##### Extracted entries #####

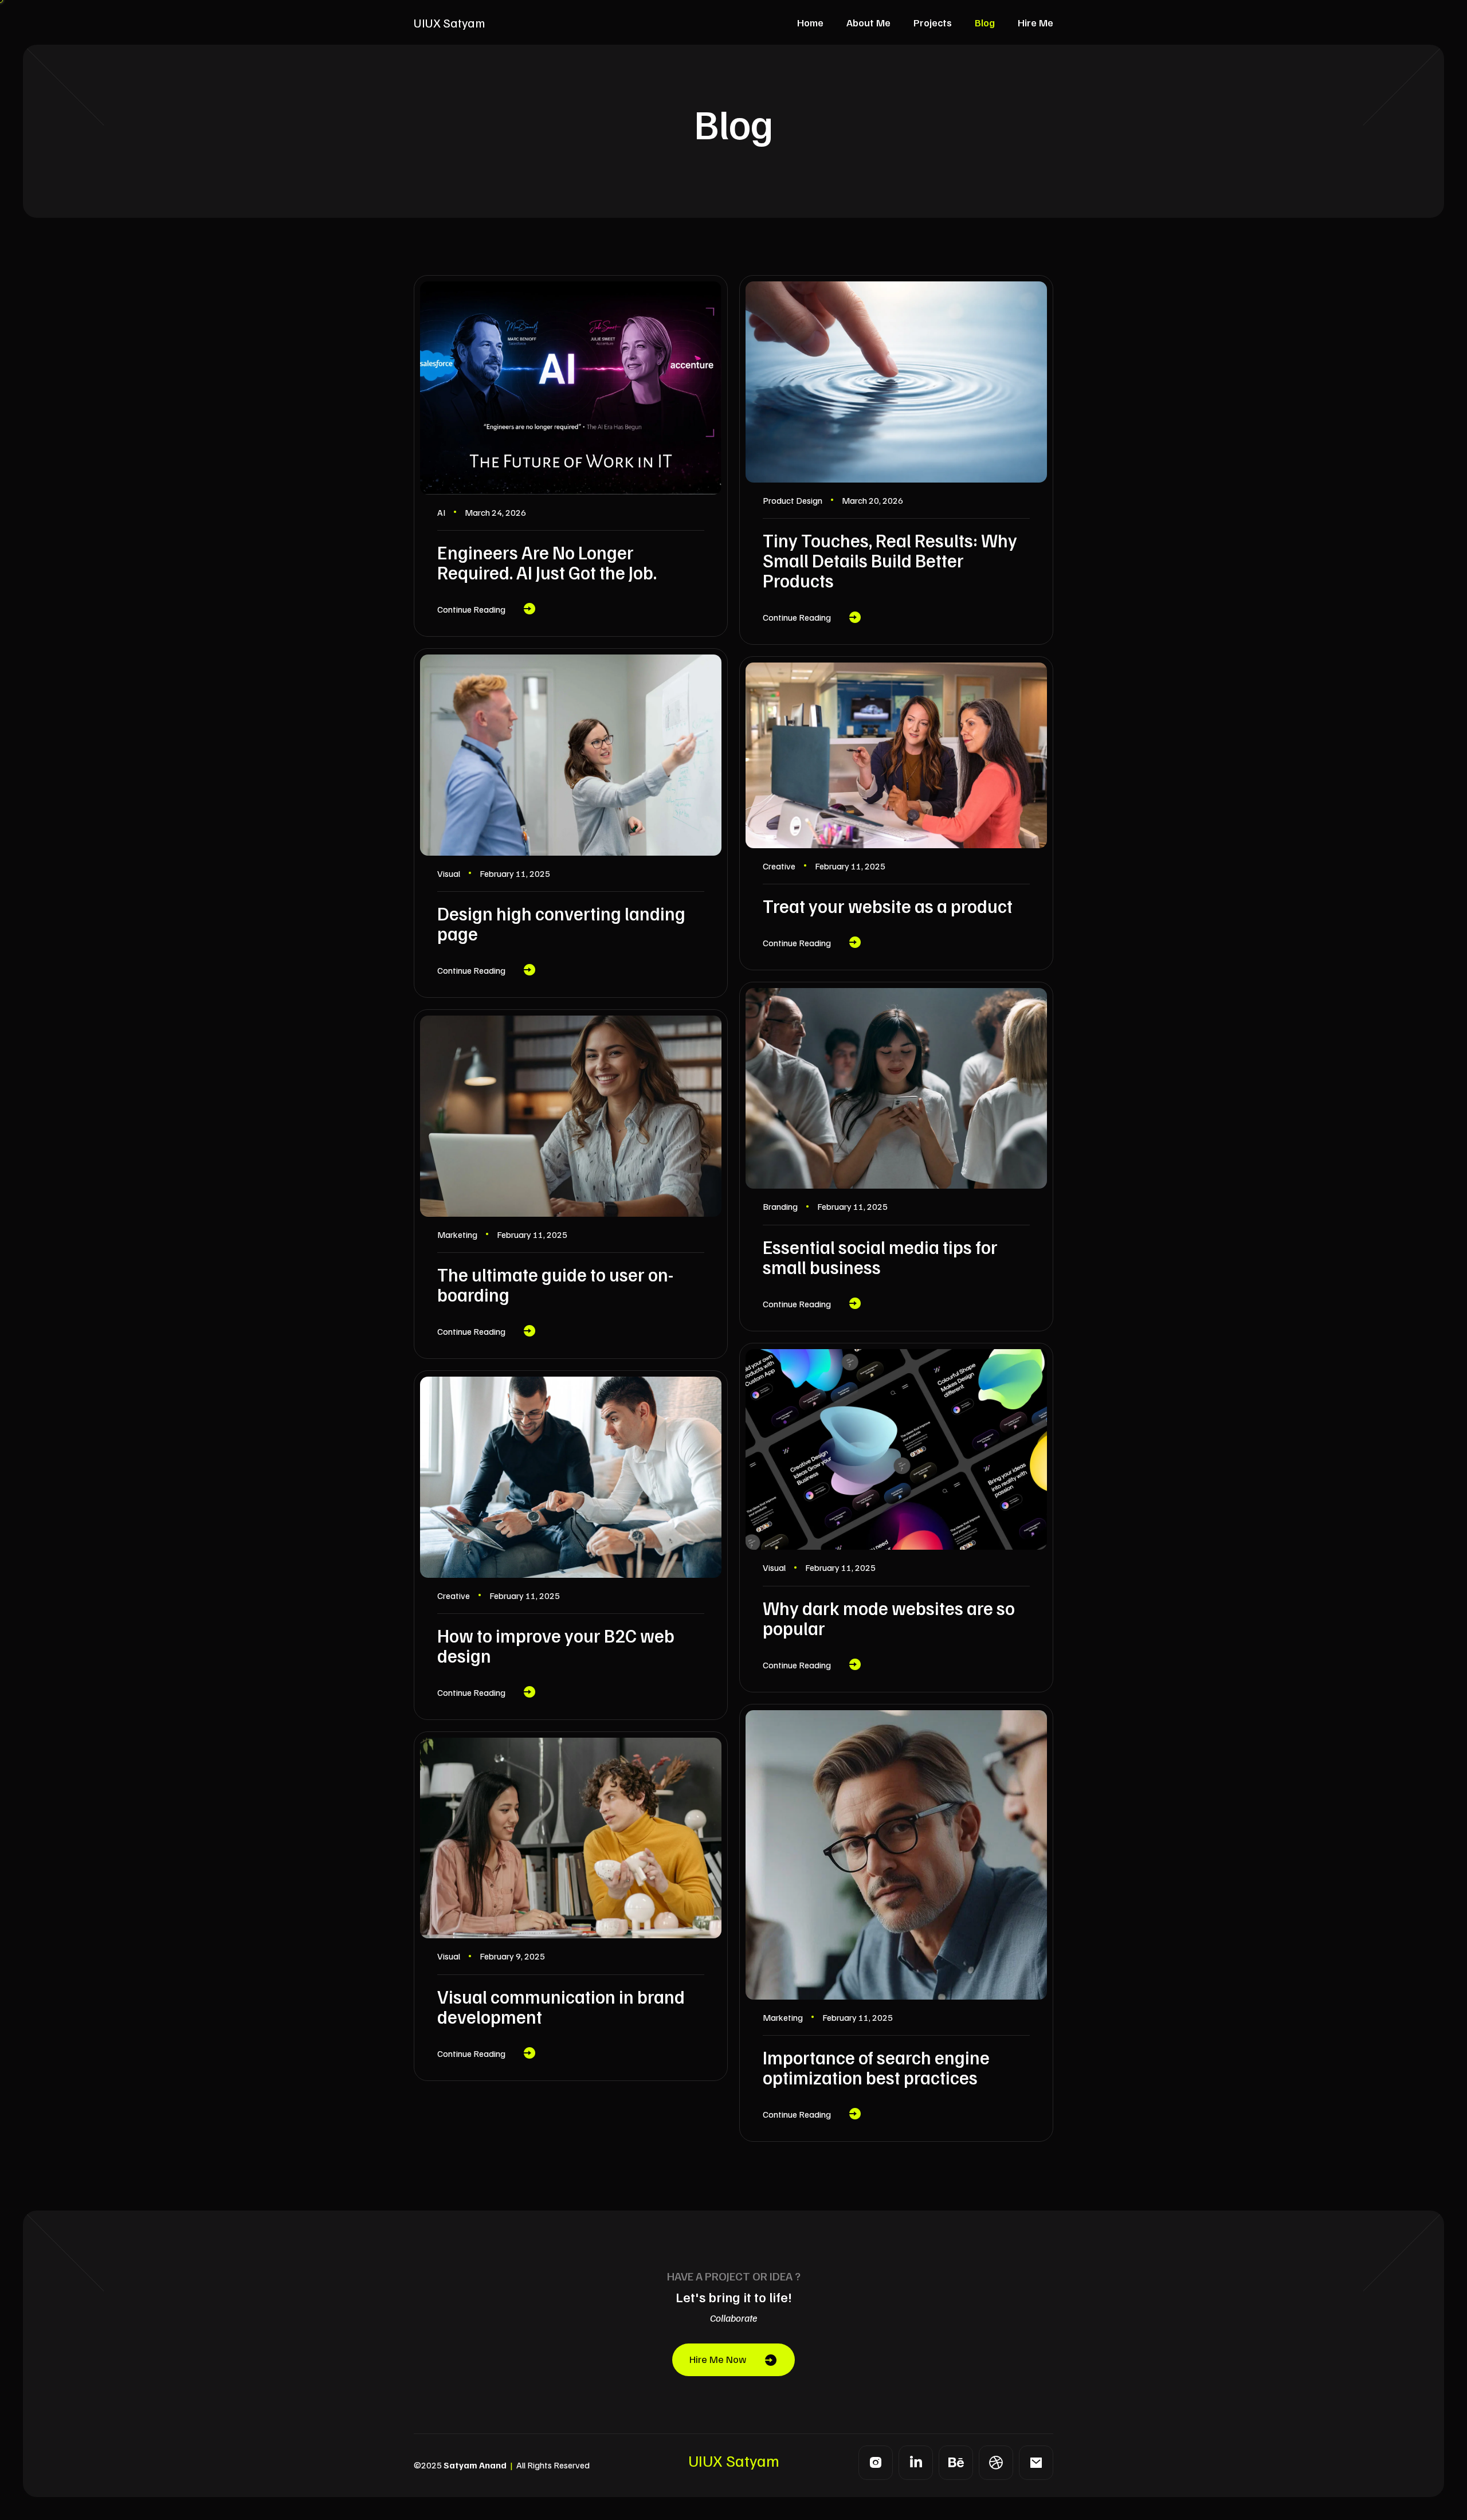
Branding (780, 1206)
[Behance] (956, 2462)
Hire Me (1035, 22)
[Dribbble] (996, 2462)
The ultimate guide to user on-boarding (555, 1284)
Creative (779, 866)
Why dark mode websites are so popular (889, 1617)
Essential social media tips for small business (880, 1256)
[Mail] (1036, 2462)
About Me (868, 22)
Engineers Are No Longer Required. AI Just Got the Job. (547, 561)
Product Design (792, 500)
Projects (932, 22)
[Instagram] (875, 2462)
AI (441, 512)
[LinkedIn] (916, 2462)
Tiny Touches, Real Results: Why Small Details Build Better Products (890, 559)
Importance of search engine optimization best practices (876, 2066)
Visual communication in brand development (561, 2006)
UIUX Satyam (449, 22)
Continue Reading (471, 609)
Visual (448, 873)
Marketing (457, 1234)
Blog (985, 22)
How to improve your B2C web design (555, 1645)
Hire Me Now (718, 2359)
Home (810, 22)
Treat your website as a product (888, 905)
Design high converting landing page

#####

### [Task prompt]
Please rewrite all the records above as a Markdown table with the columns "Row" and "Text", numbering each row and skipping blank lines. Leave the pictures out of the answer.

### [Answer to this exercise]
| Row | Text |
|---|---|
| 1 | Branding (780, 1206) |
| 2 | [Behance] (956, 2462) |
| 3 | Hire Me (1035, 22) |
| 4 | [Dribbble] (996, 2462) |
| 5 | The ultimate guide to user on-boarding (555, 1284) |
| 6 | Creative (779, 866) |
| 7 | Why dark mode websites are so popular (889, 1617) |
| 8 | Essential social media tips for small business (880, 1256) |
| 9 | [Mail] (1036, 2462) |
| 10 | About Me (868, 22) |
| 11 | Engineers Are No Longer Required. AI Just Got the Job. (547, 561) |
| 12 | Product Design (792, 500) |
| 13 | Projects (932, 22) |
| 14 | [Instagram] (875, 2462) |
| 15 | AI (441, 512) |
| 16 | [LinkedIn] (916, 2462) |
| 17 | Tiny Touches, Real Results: Why Small Details Build Better Products (890, 559) |
| 18 | Importance of search engine optimization best practices (876, 2066) |
| 19 | Visual communication in brand development (561, 2006) |
| 20 | UIUX Satyam (449, 22) |
| 21 | Continue Reading (471, 609) |
| 22 | Visual (448, 873) |
| 23 | Marketing (457, 1234) |
| 24 | Blog (985, 22) |
| 25 | How to improve your B2C web design (555, 1645) |
| 26 | Hire Me Now (718, 2359) |
| 27 | Home (810, 22) |
| 28 | Treat your website as a product (888, 905) |
| 29 | Design high converting landing page |